┌─ MATERIALS PROVIDED

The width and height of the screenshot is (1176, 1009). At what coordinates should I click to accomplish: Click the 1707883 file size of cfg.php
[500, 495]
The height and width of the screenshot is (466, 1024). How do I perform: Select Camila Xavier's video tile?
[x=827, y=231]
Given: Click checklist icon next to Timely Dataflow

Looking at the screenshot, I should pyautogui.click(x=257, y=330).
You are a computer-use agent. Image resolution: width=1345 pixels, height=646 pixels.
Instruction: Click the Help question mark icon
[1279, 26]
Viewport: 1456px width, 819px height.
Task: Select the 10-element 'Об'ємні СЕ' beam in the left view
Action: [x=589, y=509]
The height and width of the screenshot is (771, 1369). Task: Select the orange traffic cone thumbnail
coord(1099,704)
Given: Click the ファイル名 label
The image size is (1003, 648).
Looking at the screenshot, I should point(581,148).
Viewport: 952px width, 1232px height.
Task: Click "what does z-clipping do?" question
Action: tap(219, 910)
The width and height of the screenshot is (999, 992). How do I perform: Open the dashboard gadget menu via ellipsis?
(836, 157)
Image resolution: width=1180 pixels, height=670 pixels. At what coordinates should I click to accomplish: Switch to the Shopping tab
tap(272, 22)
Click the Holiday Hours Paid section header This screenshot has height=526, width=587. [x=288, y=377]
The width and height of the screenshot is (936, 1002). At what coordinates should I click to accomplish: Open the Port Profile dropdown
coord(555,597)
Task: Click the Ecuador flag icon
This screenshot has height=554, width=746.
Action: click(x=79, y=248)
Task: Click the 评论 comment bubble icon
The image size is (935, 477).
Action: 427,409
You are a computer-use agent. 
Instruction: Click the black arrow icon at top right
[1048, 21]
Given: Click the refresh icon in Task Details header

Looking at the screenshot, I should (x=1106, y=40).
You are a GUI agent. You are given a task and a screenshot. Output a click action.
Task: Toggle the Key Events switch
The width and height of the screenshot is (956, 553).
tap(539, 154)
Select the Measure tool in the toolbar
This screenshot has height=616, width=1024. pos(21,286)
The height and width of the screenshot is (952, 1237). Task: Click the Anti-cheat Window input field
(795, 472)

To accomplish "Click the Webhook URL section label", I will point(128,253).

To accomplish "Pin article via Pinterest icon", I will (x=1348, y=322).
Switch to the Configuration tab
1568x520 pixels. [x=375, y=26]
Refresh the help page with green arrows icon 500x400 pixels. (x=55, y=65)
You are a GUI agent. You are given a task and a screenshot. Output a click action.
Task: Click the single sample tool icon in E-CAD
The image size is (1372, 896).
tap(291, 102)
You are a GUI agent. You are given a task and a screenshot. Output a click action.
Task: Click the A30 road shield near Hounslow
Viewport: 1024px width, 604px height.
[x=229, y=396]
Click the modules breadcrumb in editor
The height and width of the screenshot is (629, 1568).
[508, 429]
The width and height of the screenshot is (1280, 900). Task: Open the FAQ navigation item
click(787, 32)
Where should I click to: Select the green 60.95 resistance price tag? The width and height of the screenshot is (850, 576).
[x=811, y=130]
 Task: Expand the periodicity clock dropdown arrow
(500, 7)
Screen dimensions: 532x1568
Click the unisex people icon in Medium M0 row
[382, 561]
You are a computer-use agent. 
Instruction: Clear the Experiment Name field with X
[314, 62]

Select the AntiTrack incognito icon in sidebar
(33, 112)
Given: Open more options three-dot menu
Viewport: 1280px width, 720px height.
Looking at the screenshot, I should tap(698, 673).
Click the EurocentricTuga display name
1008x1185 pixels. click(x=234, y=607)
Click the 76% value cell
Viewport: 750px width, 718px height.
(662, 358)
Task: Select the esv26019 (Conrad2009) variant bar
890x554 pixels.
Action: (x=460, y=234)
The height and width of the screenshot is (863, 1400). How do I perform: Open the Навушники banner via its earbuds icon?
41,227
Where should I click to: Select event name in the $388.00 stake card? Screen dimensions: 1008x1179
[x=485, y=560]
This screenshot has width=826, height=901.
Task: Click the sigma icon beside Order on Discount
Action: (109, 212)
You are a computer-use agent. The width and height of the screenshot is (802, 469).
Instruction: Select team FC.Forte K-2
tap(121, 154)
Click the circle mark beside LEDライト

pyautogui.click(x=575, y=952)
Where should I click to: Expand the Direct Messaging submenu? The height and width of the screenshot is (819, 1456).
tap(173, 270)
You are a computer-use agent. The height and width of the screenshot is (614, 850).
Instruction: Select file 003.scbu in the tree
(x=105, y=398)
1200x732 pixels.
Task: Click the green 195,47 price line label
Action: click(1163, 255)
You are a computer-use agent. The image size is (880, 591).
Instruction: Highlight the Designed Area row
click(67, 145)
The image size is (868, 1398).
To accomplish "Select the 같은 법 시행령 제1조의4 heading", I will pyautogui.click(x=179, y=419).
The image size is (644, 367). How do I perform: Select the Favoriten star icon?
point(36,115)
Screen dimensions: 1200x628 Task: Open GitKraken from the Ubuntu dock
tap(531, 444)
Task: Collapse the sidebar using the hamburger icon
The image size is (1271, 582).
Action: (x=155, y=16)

└─

# [WHAT TO DO]
In the entries above, please find the line with "The width and height of the screenshot is (1280, 900)." and the line with "You are a computer-use agent. The height", then write out exactly those two lines and every line between them, and nothing more.

# [ANSWER BELOW]
The width and height of the screenshot is (1280, 900). Task: Open the FAQ navigation item
click(787, 32)
Where should I click to: Select the green 60.95 resistance price tag? The width and height of the screenshot is (850, 576).
[x=811, y=130]
 Task: Expand the periodicity clock dropdown arrow
(500, 7)
Screen dimensions: 532x1568
Click the unisex people icon in Medium M0 row
[382, 561]
You are a computer-use agent. 
Instruction: Clear the Experiment Name field with X
[314, 62]

Select the AntiTrack incognito icon in sidebar
(33, 112)
Given: Open more options three-dot menu
Viewport: 1280px width, 720px height.
Looking at the screenshot, I should tap(698, 673).
Click the EurocentricTuga display name
1008x1185 pixels. click(x=234, y=607)
Click the 76% value cell
Viewport: 750px width, 718px height.
(662, 358)
Task: Select the esv26019 (Conrad2009) variant bar
890x554 pixels.
Action: (x=460, y=234)
The height and width of the screenshot is (863, 1400). How do I perform: Open the Навушники banner via its earbuds icon?
41,227
Where should I click to: Select event name in the $388.00 stake card? Screen dimensions: 1008x1179
[x=485, y=560]
This screenshot has width=826, height=901.
Task: Click the sigma icon beside Order on Discount
Action: (109, 212)
You are a computer-use agent. The width and height of the screenshot is (802, 469).
Instruction: Select team FC.Forte K-2
tap(121, 154)
Click the circle mark beside LEDライト

pyautogui.click(x=575, y=952)
Where should I click to: Expand the Direct Messaging submenu? The height and width of the screenshot is (819, 1456).
tap(173, 270)
You are a computer-use agent. The height and width of the screenshot is (614, 850).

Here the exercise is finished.